Items from a data source
···
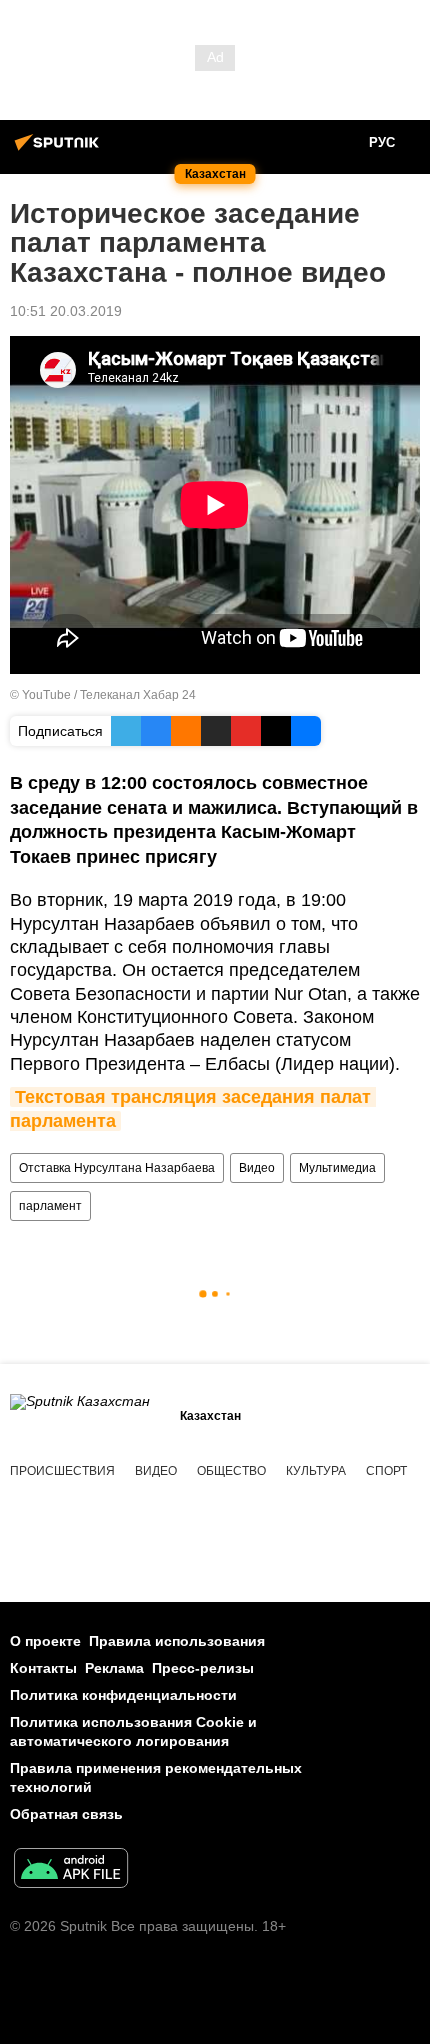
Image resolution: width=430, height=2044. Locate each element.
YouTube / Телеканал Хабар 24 (109, 695)
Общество (231, 1471)
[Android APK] (71, 1870)
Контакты (43, 1668)
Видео (257, 1168)
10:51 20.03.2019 (66, 311)
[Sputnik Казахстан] (60, 150)
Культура (316, 1471)
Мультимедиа (337, 1168)
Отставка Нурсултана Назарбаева (117, 1168)
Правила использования (177, 1641)
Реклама (114, 1668)
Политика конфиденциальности (123, 1695)
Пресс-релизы (203, 1668)
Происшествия (62, 1471)
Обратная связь (66, 1814)
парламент (50, 1206)
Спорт (386, 1471)
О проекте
···
> [Problem to solve]:
Reproduce all of the entries exactly as they appear, though any picture they include must be omitted.

> [Reply]:
Image resolution: width=430, height=2044. Locate each element.
YouTube / Телеканал Хабар 24 (109, 695)
Общество (231, 1471)
[Android APK] (71, 1870)
Контакты (43, 1668)
Видео (257, 1168)
10:51 20.03.2019 (66, 311)
[Sputnik Казахстан] (60, 150)
Культура (316, 1471)
Мультимедиа (337, 1168)
Отставка Нурсултана Назарбаева (117, 1168)
Правила использования (177, 1641)
Реклама (114, 1668)
Политика конфиденциальности (123, 1695)
Пресс-релизы (203, 1668)
Происшествия (62, 1471)
Обратная связь (66, 1814)
парламент (50, 1206)
Спорт (386, 1471)
О проекте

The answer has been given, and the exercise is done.